بسم الله الرحمن الرحيم 
"Ingatlah, sesungguhnya wali-wali Allah itu, tidak ada kekhawatiran terhadap mereka dan tidak (pula) mereka bersedih hati"



Dari Unaisah binti Zaid ibn Arqom, dari ayahnya bahwa Nabi SAW menemui Zaid untuk menjenguknya saat ia sakit. Beliau bertanya, "Sakitmu ini tak berbahaya, tetapi bagaimana jika engkau masih hidup sepeninggalku tapi kamu buta?"



Ia menjawab, "Aku bermuhasabah dan bersabar." 

Beliau bersabda, "Kalau begitu kamu masuk surga tanpa hisab."

Unaisah berkata, "Maka sepeninggal Rasulullah SAW., Zaid menjadi buta, lalu Allah SWT mengembalikan penglihatannya sebelum ia wafat."

HR. al-Baihaqi dalam Kitab Dala'il an-Nubuwah. 

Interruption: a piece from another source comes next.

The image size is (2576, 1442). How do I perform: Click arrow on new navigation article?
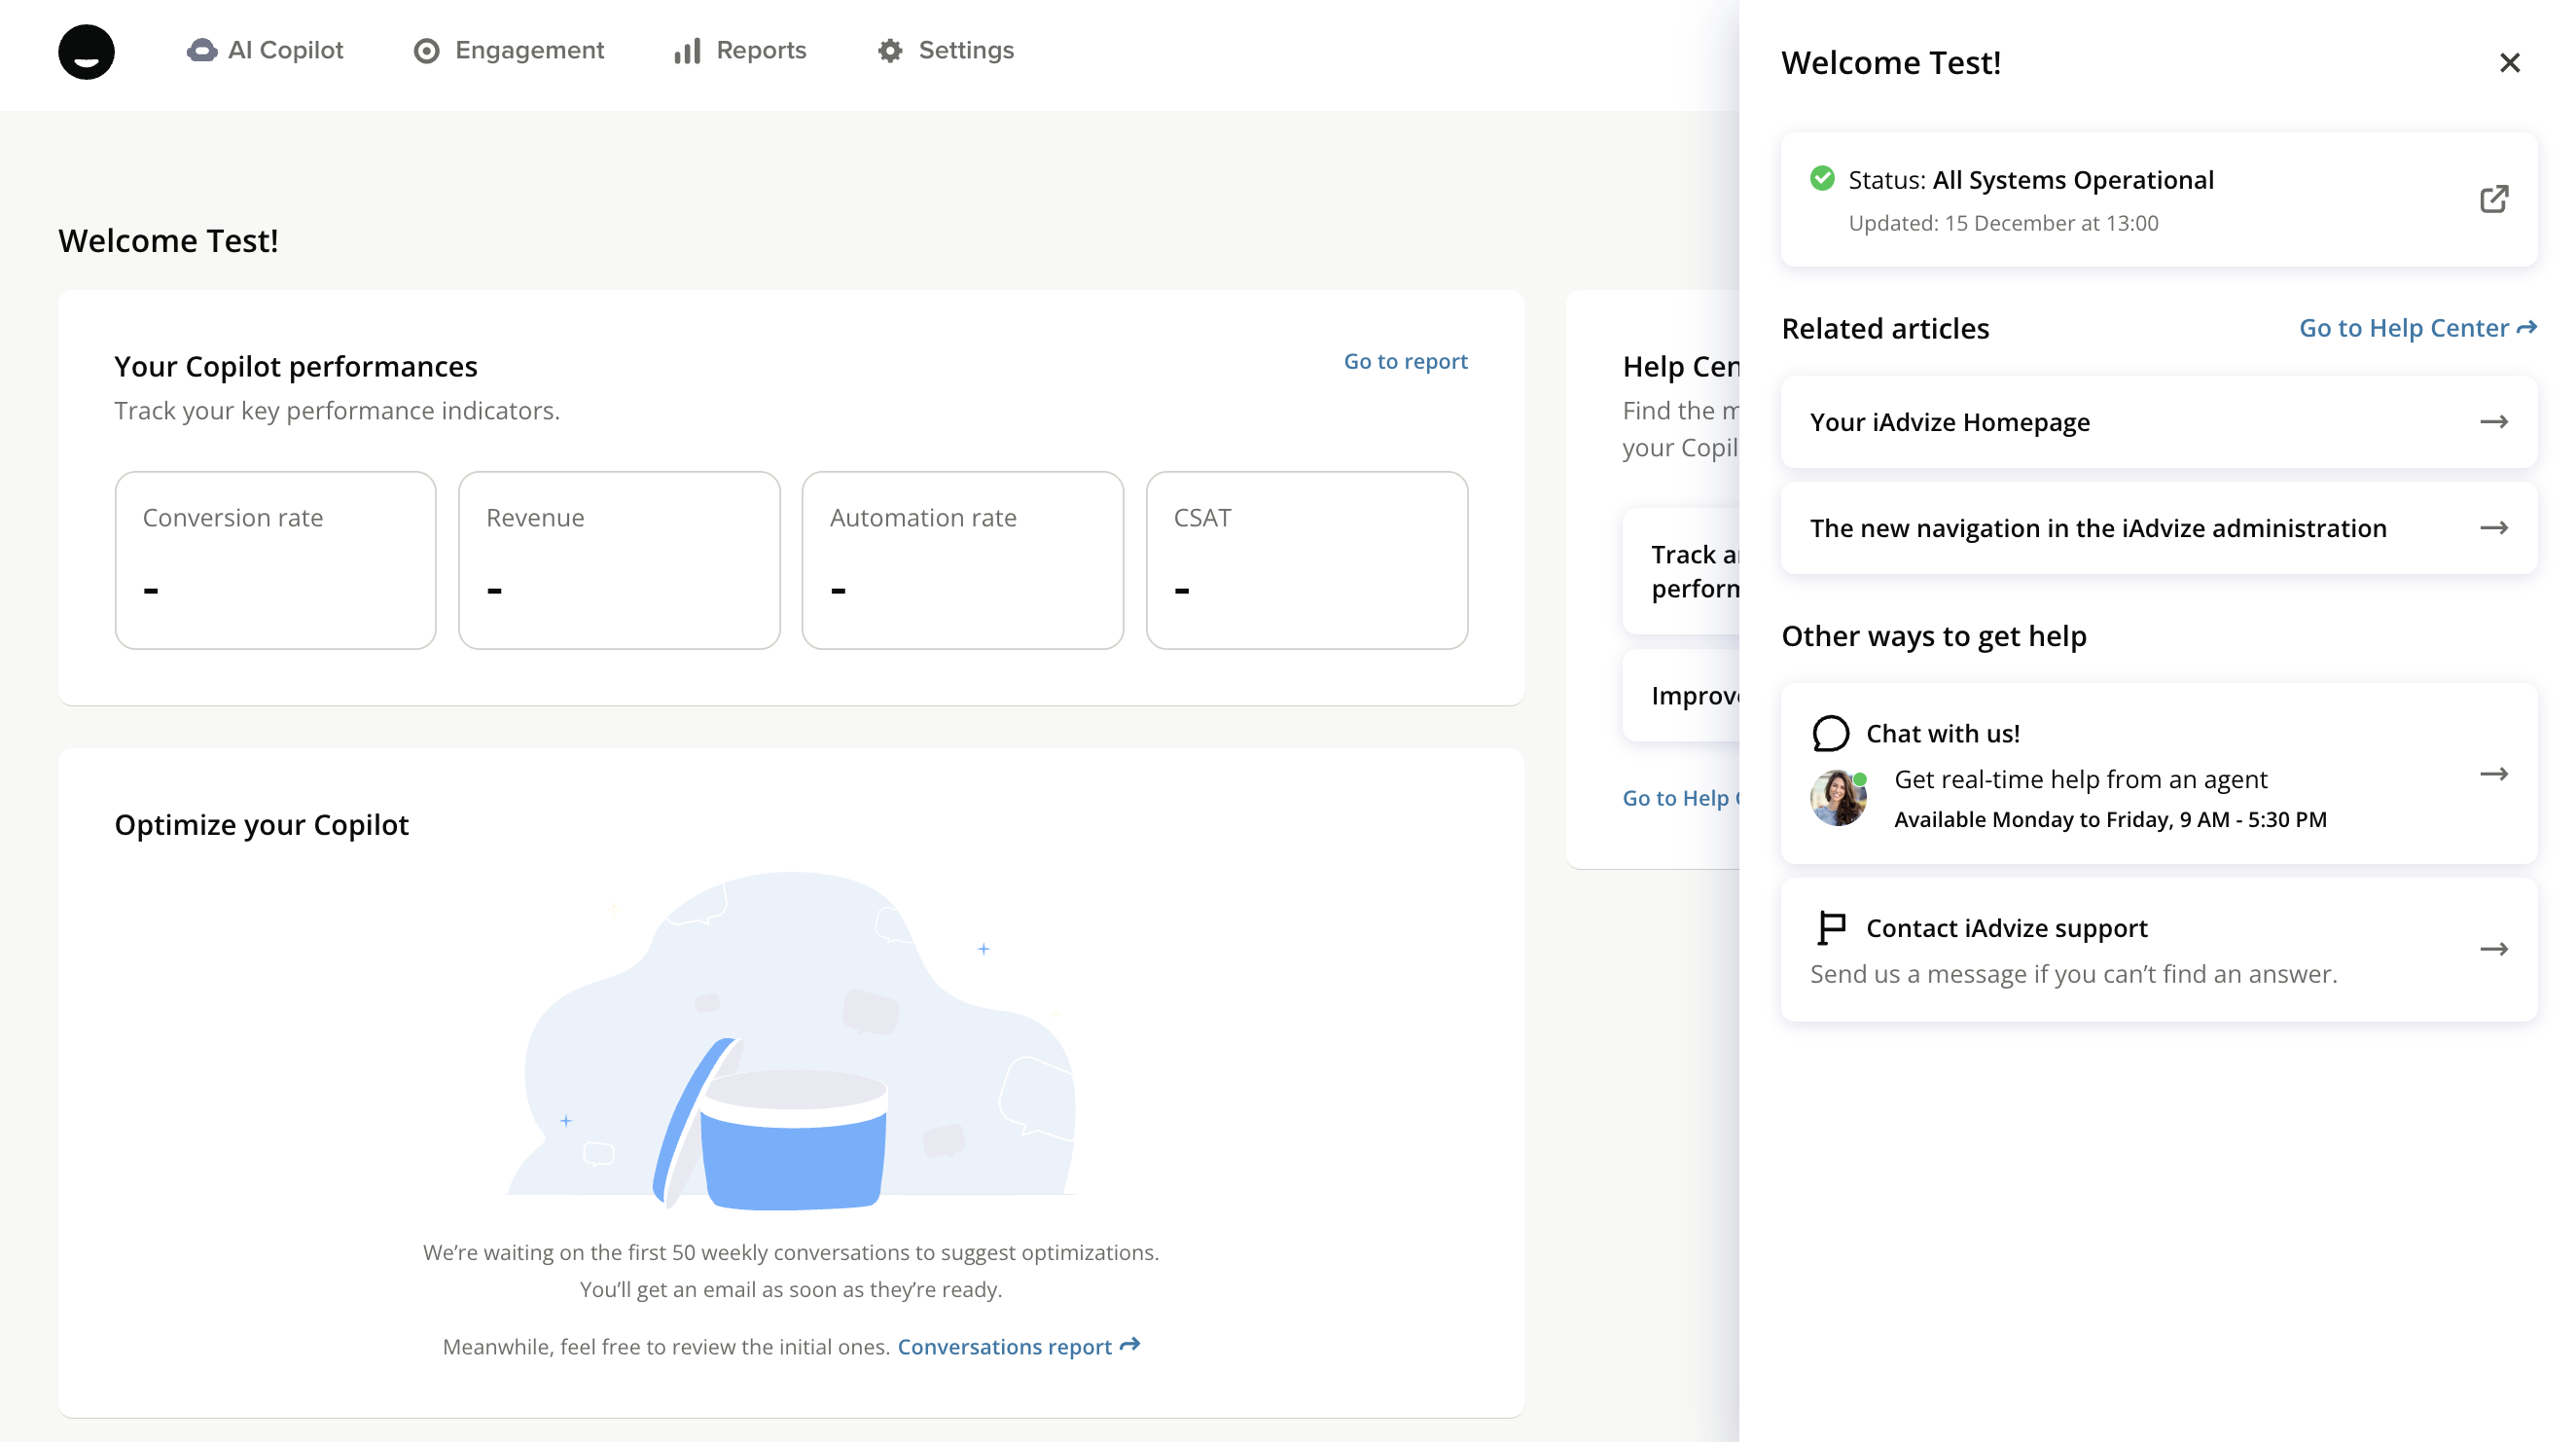[x=2494, y=528]
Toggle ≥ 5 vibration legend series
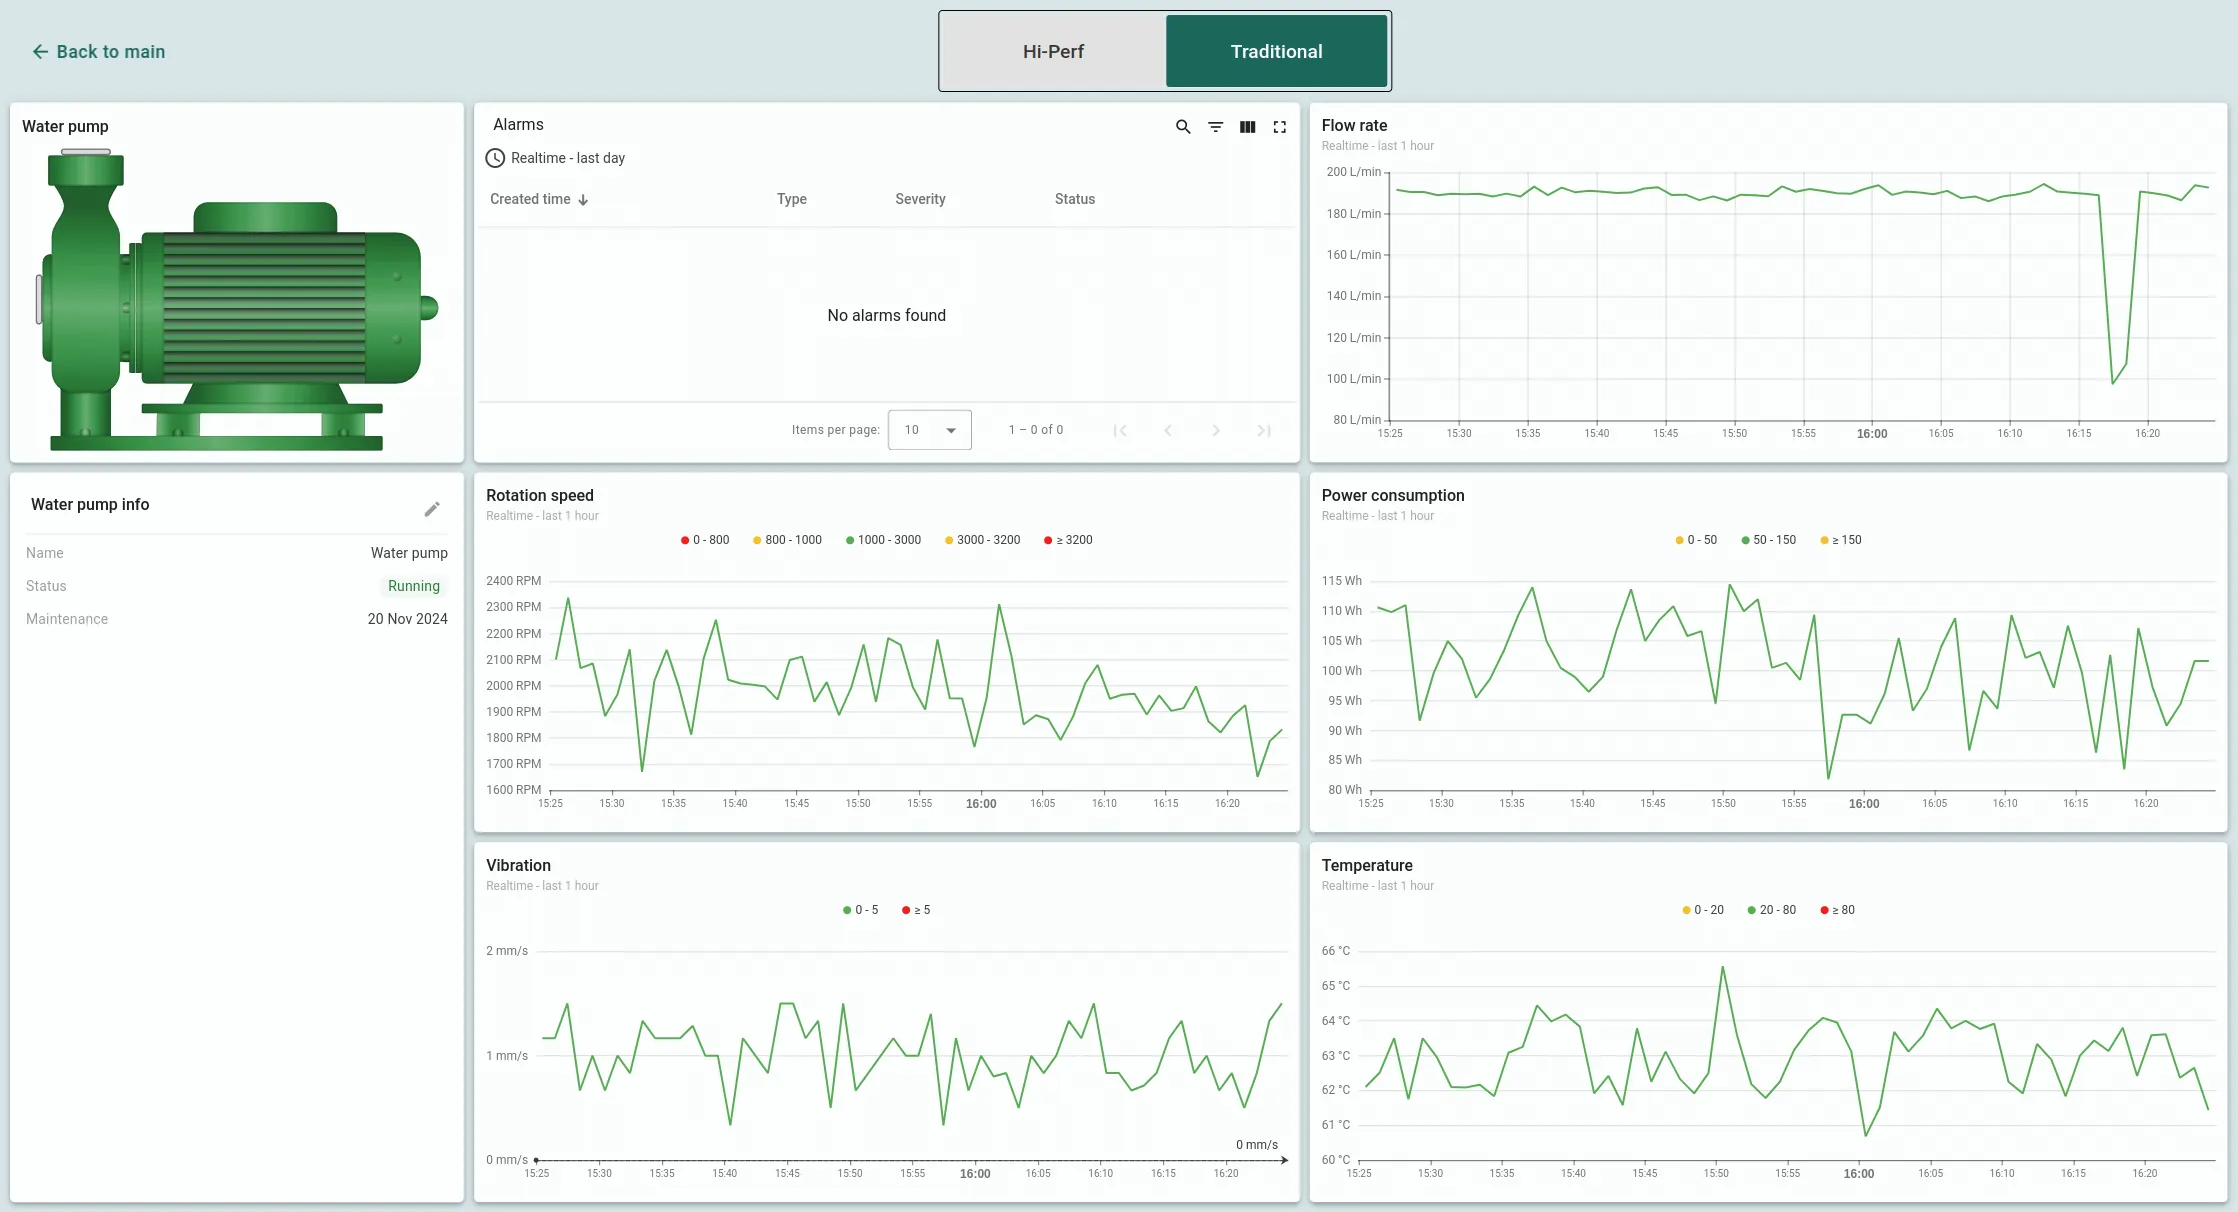2238x1212 pixels. 916,910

Notes: Sesungguhnya Rasulullah SAW mengetahui yang akan terjadi didepan, sehingga ucapannya adalah penglihatannya didepan. Ucapannya dari Nur Ilahiyah. Sedangkan sayangnya Rasulullah pada sahabatnya yang ini adalah doanya (yang insya Allah dikabulkan dan menjadi ketetapan) dimana Sahabat tersebut akan masuk surga tanpa hisab, karena ridlo dan sabar akan kebutaannya itu kelak. Karena dunia adalah ujian. Sahabatnya berhasil menempuh ujian didepan tersebut dengan bekal kejadian ini. Begitulah Rasulullah saw mementingkan akhirat yang kekal dibanding kesenangan dunia yang sementara.